• [Zadanie]:
Zwróć w całości i bez żadnych zmian wybrany tekst o meczu Lynki z drużyną BAT.
==== Wybrany tekst ====
Bramkarz Lynki po końcowym gwizdku mógł mieć zdecydowanie najwięcej pretensji do siebie. Bronił tego dnia bardzo niepewnie i kilka bramek dla rywali wpadło z jego udziałem. Lynka nie miała pomysłu na wykreowanie sytuacji bramkowych. Bat, to drużyna, która miała na boisku zawodników szybszych i silniejszych co przełożyło się na wygrywanie indywidualnych pojedynków i zdecydowanie zwycięstwo. Zawodnik BAT'u z numerem ósmym, Wróblewski siał totalne spustoszenie w szerach defensywnych Lynki wygrywając wszystkie pojedynki w ofensywie. Niepewny bramkarz i nisko potencjał w ofensywie nie dał szans Lynce na pokonaniu BAT. Zdecydowane zwycięstwo 6:1.
==== Dane wejściowe ====
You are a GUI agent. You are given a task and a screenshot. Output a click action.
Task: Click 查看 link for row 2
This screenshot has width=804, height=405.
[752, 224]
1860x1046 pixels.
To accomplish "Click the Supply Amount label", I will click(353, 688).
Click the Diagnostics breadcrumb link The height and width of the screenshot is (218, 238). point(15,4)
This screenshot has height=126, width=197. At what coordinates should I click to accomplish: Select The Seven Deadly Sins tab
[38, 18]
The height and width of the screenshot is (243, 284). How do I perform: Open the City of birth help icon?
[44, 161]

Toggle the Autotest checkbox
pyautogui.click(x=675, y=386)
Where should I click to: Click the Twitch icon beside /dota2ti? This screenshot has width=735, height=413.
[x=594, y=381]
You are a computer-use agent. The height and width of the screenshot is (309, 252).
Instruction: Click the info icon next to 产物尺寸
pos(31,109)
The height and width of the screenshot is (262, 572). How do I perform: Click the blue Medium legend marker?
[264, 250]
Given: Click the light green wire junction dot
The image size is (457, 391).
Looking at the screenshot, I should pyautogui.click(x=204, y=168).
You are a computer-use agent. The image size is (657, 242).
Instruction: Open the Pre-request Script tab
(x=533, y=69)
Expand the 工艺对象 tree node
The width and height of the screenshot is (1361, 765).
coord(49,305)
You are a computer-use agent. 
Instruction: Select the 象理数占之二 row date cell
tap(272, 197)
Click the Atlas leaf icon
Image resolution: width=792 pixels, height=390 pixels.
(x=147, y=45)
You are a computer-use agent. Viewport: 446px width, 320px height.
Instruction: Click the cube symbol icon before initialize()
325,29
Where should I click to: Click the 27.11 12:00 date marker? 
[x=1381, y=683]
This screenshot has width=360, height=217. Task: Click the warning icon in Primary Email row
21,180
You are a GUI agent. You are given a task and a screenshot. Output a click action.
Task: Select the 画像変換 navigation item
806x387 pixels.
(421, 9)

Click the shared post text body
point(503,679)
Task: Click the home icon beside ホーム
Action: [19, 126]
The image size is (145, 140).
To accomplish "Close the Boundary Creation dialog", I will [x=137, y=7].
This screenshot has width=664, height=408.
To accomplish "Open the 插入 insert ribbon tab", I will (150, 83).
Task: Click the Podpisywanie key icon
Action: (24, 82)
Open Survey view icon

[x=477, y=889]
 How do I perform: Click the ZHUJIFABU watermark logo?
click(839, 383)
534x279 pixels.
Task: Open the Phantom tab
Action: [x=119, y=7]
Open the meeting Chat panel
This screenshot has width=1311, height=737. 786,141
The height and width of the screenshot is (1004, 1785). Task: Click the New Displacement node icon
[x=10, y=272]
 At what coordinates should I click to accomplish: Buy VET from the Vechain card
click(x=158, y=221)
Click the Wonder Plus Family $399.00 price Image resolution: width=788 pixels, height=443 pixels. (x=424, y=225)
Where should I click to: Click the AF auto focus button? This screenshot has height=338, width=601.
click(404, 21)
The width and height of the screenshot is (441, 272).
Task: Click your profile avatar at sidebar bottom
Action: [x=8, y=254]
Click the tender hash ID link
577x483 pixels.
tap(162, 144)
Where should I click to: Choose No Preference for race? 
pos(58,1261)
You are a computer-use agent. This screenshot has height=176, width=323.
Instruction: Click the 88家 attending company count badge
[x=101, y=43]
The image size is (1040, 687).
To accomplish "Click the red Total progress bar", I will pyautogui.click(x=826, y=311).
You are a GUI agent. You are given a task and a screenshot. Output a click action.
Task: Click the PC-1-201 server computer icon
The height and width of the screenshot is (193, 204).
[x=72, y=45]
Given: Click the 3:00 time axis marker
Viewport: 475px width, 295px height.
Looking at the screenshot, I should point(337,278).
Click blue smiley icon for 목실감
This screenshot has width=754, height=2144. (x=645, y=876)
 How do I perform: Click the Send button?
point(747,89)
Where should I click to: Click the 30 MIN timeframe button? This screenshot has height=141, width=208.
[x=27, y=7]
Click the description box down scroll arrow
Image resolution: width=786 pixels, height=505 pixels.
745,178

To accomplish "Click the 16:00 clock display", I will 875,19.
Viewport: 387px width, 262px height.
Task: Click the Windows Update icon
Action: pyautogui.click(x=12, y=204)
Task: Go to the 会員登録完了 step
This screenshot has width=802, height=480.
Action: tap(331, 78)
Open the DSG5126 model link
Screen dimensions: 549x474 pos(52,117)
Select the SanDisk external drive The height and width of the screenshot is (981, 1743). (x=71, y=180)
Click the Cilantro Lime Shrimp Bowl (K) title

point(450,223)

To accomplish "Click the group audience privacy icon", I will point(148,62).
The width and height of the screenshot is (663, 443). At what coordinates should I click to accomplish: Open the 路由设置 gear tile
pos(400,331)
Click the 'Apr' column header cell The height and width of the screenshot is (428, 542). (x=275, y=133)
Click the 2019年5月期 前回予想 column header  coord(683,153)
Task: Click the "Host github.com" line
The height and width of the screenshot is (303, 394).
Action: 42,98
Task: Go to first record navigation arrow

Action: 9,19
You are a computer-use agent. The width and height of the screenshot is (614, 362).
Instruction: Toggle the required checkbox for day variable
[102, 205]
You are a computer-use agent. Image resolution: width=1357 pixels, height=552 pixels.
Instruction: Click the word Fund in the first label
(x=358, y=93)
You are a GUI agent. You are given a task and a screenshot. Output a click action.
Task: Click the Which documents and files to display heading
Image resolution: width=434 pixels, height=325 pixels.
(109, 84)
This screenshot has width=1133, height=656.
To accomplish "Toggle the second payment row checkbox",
====
• [Odpowiedź do zadania]:
Bramkarz Lynki po końcowym gwizdku mógł mieć zdecydowanie najwięcej pretensji do siebie. Bronił tego dnia bardzo niepewnie i kilka bramek dla rywali wpadło z jego udziałem. Lynka nie miała pomysłu na wykreowanie sytuacji bramkowych. Bat, to drużyna, która miała na boisku zawodników szybszych i silniejszych co przełożyło się na wygrywanie indywidualnych pojedynków i zdecydowanie zwycięstwo. Zawodnik BAT'u z numerem ósmym, Wróblewski siał totalne spustoszenie w szerach defensywnych Lynki wygrywając wszystkie pojedynki w ofensywie. Niepewny bramkarz i nisko potencjał w ofensywie nie dał szans Lynce na pokonaniu BAT. Zdecydowane zwycięstwo 6:1.